§ **Aim of the task**: List every community need that the article on Families First of Georgia says the agency has addressed since 1890.

= Families First of Georgia =

Families First is a non-profit family service agency that serves the State of Georgia and assists over 16,000 children and families each year with solutions that aim to improve child well-being and family self-sufficiency.

== History ==
Founded in 1890 as an orphanage on what is now the Spelman College Campus, Families First become the first licensed adoption agency in the State of Georgia in 1937. Families First continued to pioneer in child welfare, opening the state’s first group home in 1964 and developing a national curriculum for divorcing parents in 1989.

==Mission==
Since its inception in 1890, the agency has addresses community needs such as abandoned, abused and neglected children; teen pregnancy; domestic violence; poverty; health issues; and homelessness.

Families First's mission is to strengthen family resiliency. The agency aims to focus on three impact areas:
- Lucy C. Vance Center for Behavioral Health: Individual, Group, Family, and Couples Counseling (ages 4+), Morehouse School of Medicine Psychiatry Clinic (ages 0-21), Emory University School of Medicine Center for Resiliency (ages 0-5),
- Navigator Services: Community Navigator (Community & Career Resource Connections and Wrap-around Services) and Navigator 2-Gen Model (Maternal Child Health, Teenage Pregnancy & Parenting, and Chispa - Early Learning)
- Parenting and Adoption Support Services: Georgia Center for Resources and Support (for adoptive and guardian families), Georgia Adoption Reunion Registry, Access and Visitation, and Impact Hub Classes (a parent development training course for pre- and post-adoptive and foster families).

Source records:
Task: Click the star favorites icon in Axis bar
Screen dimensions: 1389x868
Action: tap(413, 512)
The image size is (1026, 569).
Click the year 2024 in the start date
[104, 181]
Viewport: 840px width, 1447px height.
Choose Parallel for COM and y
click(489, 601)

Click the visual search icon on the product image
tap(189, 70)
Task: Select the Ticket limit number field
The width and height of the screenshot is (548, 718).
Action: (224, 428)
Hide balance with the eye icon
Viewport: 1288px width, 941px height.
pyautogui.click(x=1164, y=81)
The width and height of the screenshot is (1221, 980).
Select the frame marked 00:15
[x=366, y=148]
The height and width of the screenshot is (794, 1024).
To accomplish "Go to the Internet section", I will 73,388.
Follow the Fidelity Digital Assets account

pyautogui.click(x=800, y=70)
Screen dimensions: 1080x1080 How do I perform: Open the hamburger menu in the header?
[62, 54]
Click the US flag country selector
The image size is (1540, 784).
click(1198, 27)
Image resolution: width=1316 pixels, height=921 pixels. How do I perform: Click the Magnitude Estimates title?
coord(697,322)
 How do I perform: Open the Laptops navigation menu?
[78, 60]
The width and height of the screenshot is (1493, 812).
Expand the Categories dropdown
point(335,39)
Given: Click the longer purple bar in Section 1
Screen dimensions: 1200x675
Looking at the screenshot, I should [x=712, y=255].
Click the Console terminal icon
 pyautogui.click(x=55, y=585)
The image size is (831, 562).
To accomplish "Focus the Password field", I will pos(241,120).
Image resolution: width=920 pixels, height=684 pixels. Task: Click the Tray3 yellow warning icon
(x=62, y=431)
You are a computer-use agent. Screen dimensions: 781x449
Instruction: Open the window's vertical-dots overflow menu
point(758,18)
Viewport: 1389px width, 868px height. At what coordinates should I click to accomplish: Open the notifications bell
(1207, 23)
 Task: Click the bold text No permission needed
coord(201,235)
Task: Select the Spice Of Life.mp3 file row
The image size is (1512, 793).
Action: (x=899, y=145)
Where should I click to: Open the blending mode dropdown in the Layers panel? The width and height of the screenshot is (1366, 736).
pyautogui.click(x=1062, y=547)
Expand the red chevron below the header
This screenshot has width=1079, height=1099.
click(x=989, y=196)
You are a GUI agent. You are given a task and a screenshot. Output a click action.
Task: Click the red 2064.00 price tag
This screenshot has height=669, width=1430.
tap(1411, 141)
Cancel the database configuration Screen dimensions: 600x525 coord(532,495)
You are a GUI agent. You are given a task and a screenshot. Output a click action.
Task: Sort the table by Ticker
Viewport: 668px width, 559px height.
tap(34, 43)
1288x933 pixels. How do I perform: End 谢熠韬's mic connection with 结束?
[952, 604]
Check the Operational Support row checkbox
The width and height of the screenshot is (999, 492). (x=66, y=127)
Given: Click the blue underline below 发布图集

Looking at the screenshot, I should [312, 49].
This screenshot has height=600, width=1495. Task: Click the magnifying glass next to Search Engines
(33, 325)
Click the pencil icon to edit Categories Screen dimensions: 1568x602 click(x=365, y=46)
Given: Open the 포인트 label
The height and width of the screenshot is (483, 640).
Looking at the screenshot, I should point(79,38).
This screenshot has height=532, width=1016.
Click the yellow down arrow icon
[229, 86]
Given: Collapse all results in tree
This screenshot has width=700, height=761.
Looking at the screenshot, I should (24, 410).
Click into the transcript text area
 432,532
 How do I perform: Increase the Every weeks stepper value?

§ **Task result**:
- Abandoned, abused and neglected children
- Teen pregnancy
- Domestic violence
- Poverty
- Health issues
- Homelessness